# AUFGABE:
Kannst du den Text über strukturierte Gespräche im Kollegium im Anschluss an seinen letzten Satz fortsetzen?
***** VORLIEGENDER TEXT
Strukturierte Gespräche Die zahlreichen informellen und unorganisierten Pausengespräche zwischen Kollegen verdeutlichen den Bedarf nach Austausch und Kommunikation über Klassen, Schüler und fachliche Entscheidungen. In der Hektik und Kürze einer jeden Pause verharren sie jedoch zumeist auf der rein pragmatischen Ebene und leiten nicht zu weiterreichenden Einsichten. Mit der Vorstrukturierung derartiger Kontakte durch Leitfadeninterviews, "Planungs- und Entwicklungsgespräche, Bilanzkonferenzen" (Eikenbusch 1997a: 31) kann ein weiterer Grundstein der Selbstaufklärung einer Schule gelegt werden.
**********
***** BEREITGESTELLTE DATEN
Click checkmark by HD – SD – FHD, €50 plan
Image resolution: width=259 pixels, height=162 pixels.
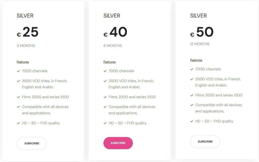192,121
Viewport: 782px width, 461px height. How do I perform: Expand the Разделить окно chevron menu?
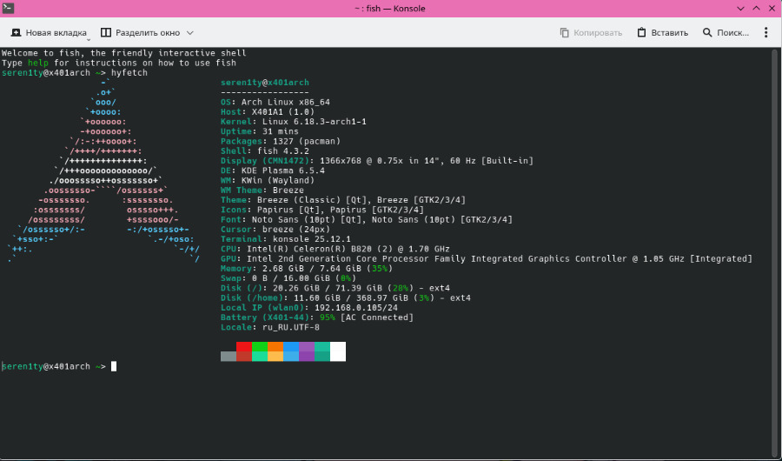click(189, 33)

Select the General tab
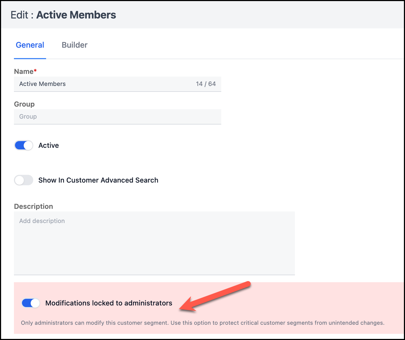[x=30, y=45]
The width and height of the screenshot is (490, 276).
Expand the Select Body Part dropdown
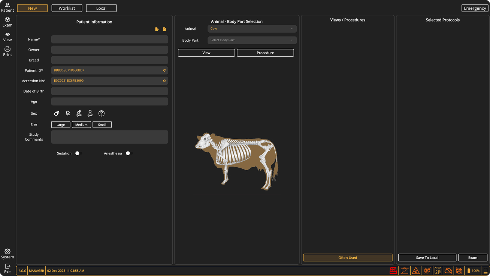[x=252, y=40]
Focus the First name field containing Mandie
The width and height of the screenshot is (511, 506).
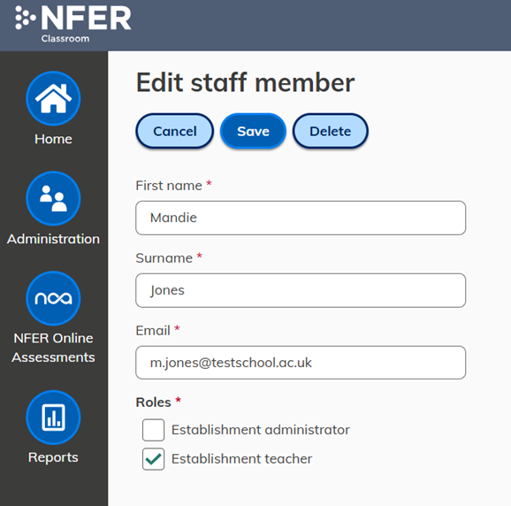click(x=301, y=218)
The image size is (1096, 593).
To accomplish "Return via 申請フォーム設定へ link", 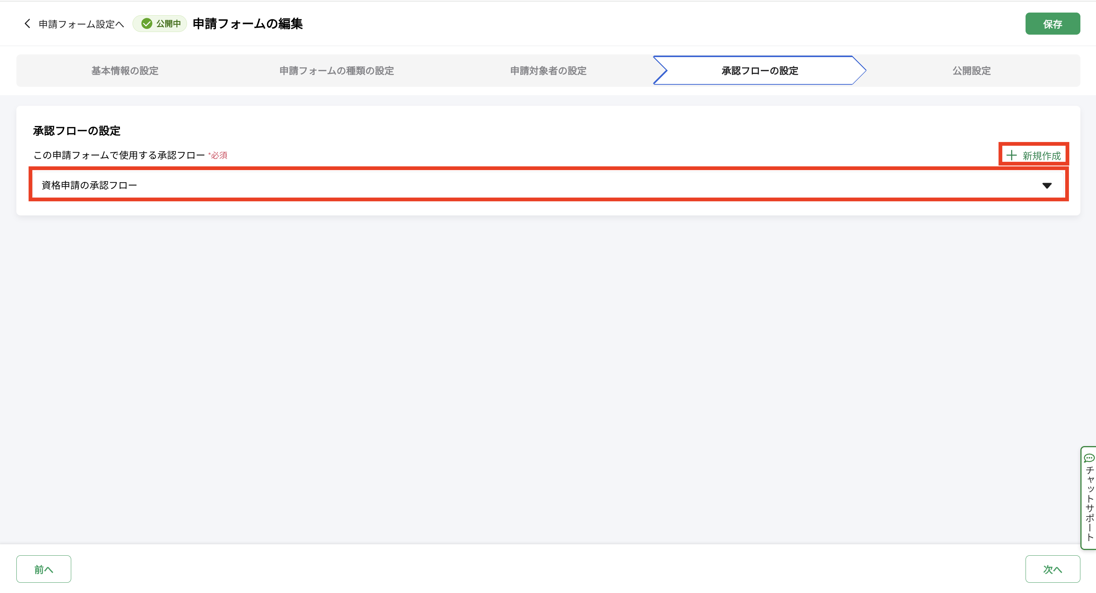I will pos(81,24).
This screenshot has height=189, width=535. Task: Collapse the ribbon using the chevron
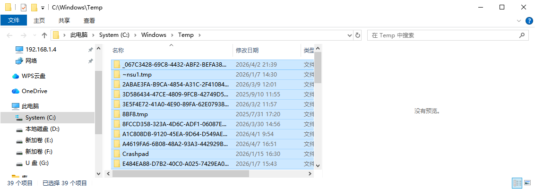pos(519,20)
**********
# LÖSUNG:
Beobachtungen Hospitationen von (Fach-) Kollegen oder externen Experten heben die Situation der einsamen und freien Unterrichtstätigkeit auf. Sie unterscheiden sich grundlegend von den schulamtlichen Visitationen, da sie nicht der Kontrolle dienen, sondern eine intersubjektive Sicht auf Unterricht ermöglichen. Teilnehmende oder offene Beobachtungen in einer angstfreien und gleichberechtigten Situation leiten zu beratenden Gesprächen, in denen konkrete Qualitätsverbesserung geleistet wird.
Datenanalyse Die Auswertung vorhandener Datensätze (z.B. Schullaufbahnprotokolle, Notenspiegel von schriftlichen Lernkontrollen und Zeugnissen, Lehrwerke, Konferenzprotokolle, Schülerzeitungen) fördert subtile und latente Qualitätsverluste in der alltäglichen Unterrichtspraxis zu Tage, wenngleich die Argumentationsdecke dieses Verfahrens recht 'dünn' ist.
Hilfe bei der konkreten Anwendung dieser Evaluationsverfahren bietet die pädagogische Basisbibliothek (vgl. SCHNACK 1997) sowie Fortbildungsangebote der Landesinstitute für Lehrerbildung (vgl. Landesinstitut für Schule und Weiterbildung 1996b/c).